Michael Reidy’s The Rock Pool is suffused with nostalgia, the aching remembrance of rose-tinted, irrecoverable time, the bitter-sweet longing for a return home. ‘Home’ in the novel is not that of the narrator, Nick Lucas, but the beach house at Fulmar Point of his friend, Jack Amiche, his two sisters and their parents, where Nick spends magical summers during his teens.
The setting is one of the joys of this fine book. It teems with rich images and with sounds and scents and textures, redolent of this enchanted Atlantic beach: the fine white sand, bare feet in the cold running waves, the pyrotechnics of a storm, clam chowder, crabs simmering in a cauldron, the smell of the driftwood fire, ozone and wet sand.
This being a Reidy novel, there is an enigmatic female at the heart of things. Sarah Hallam lives with her family in a huge house atop an outcrop of rocks. She is friends with Lucy and is a frequent visitor to the Amiche’s house along the beach. Almost inevitably, Nick falls in love with her. Whether or not she will come to reciprocate Nick’s feelings is a key strand in the novel. She seems to extend and withdraw her affection wilfully. Is she playing him along or is there some hidden reason for the way in which she allows glimpses of her inner self and then closes down?
A pervading image is the eponymous rock pool. Sarah is often seen by the highest pool among the rocks, studying the marine life within. At first glance, the organisms in this little world seem silent, serene and stable but every so often there is a flurry of vicious activity and it becomes clear that this is a miniature universe of predators and prey, dangerous despite its strange beauty. There is a similar use of the rock pool image in Virginia Woolf’s The Waves.
We learn gradually that all three girls suffer an inner darkness despite the appearance of confidence. I will not go into detail here for fear of inadvertent spoilers. Suffice it to say, that their psychological profiles are credible and sensitive.

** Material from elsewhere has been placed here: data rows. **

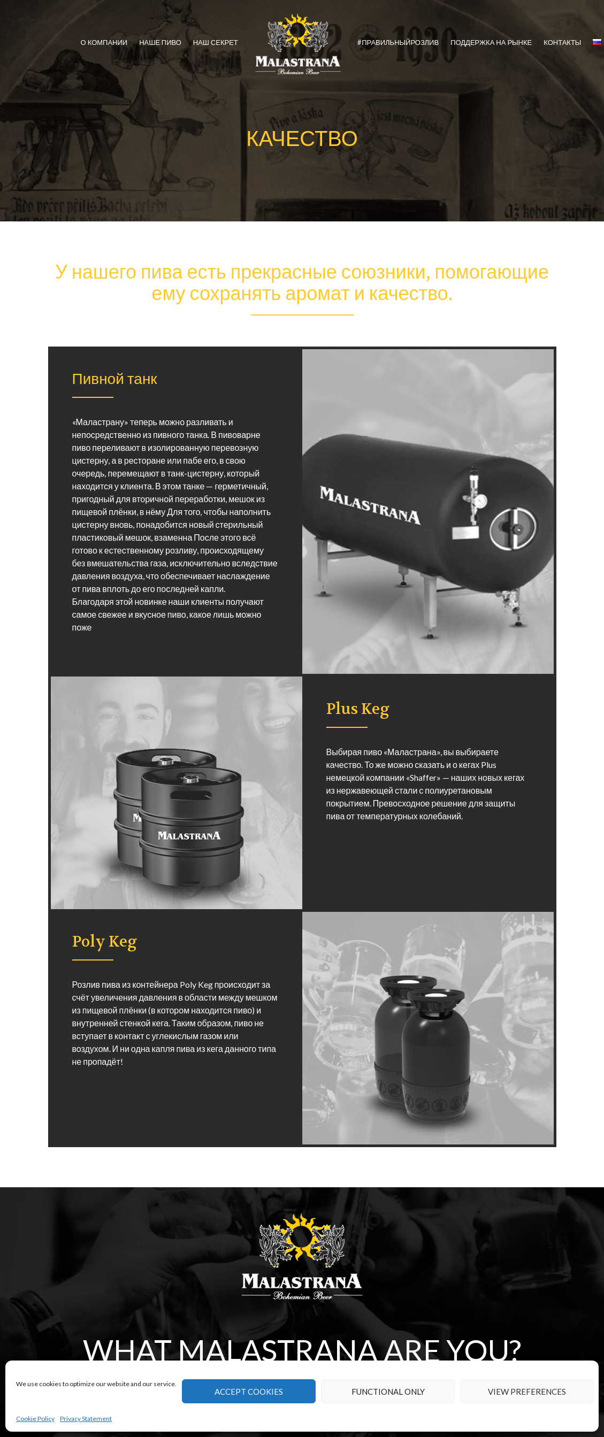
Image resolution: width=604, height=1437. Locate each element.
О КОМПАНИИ (104, 42)
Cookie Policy (35, 1419)
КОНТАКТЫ (562, 42)
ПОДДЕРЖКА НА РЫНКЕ (491, 42)
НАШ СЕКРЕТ (215, 42)
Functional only (388, 1391)
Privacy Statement (86, 1419)
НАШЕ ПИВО (160, 42)
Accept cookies (249, 1391)
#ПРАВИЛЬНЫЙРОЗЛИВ (398, 42)
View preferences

The boys’ idyll is not without its clouds. Their animal spirits are radiant as they run or swim or catch crabs or dig for clams or, best of all, ride the rushing ebb tide on inflated inner tubes, out of the estuary and round to the ocean shore. The joyous exuberance of youth in such a setting left me feeling a little envious, though Nick and Jack’s teenage years are overshadowed by the draft, national service in an unwinnable war, whereas my peers and I were spared national service by eight years. Sometimes the girls are included in these escapades but, in the end, the future encroaches, vast and unknowable, like the ocean itself.
In literature, the American Dream always resolves into the elegiac. It is not that the characters meet with failure – Nick and Sarah particularly enjoy a measure of material success – but there is an absence of fulfilment. Again, I mustn’t say any more except to say that there is a surprise in the dénouement which will smack you between the eyes, so startling and unexpected is it. Things fall into place retrospectively and the enigma is unlocked.
This is a complex novel and yet it reads easily and conjures up one’s own memories of lost time, like stirring a rock pool with a stick.